#### Recorded information
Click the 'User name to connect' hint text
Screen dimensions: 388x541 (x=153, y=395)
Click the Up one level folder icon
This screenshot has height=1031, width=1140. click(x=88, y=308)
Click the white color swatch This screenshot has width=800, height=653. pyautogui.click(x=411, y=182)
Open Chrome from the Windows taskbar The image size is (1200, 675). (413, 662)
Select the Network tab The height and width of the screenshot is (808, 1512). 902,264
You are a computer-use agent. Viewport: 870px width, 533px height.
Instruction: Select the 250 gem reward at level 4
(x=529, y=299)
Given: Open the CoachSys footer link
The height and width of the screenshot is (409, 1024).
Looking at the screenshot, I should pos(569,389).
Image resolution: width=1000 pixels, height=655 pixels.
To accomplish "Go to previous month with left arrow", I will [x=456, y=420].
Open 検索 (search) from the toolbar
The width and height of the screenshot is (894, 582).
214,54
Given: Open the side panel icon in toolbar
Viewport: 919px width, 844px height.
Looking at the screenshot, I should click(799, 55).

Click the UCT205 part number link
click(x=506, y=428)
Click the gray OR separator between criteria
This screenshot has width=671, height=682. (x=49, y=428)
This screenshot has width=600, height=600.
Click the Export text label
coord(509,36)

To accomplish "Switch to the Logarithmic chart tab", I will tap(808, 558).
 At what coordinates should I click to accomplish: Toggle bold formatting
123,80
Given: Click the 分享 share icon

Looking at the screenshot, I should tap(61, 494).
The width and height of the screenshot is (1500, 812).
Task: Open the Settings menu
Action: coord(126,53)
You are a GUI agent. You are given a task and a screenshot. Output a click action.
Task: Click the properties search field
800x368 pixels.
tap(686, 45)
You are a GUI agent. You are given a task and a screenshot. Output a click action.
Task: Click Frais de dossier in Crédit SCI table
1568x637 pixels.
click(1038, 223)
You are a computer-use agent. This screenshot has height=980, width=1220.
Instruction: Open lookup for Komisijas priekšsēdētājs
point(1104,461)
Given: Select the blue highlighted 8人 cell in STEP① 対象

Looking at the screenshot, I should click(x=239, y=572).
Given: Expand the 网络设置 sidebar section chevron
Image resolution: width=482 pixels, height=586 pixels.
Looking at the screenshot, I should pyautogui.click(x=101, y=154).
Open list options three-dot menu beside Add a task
########
**Assigned task:** Search the entries for the string "agent" and copy each line where it occurs.

**Task answer:**
You are a computer-use agent. Viewport: 870px width, 533px height.
You are a GUI agent. You are given a task and a screenshot. Output a click action.
You are a GUI agent. You are given a task and a screenshot. Output a click action.
You are a computer-use agent. This screenshot has height=980, width=1220.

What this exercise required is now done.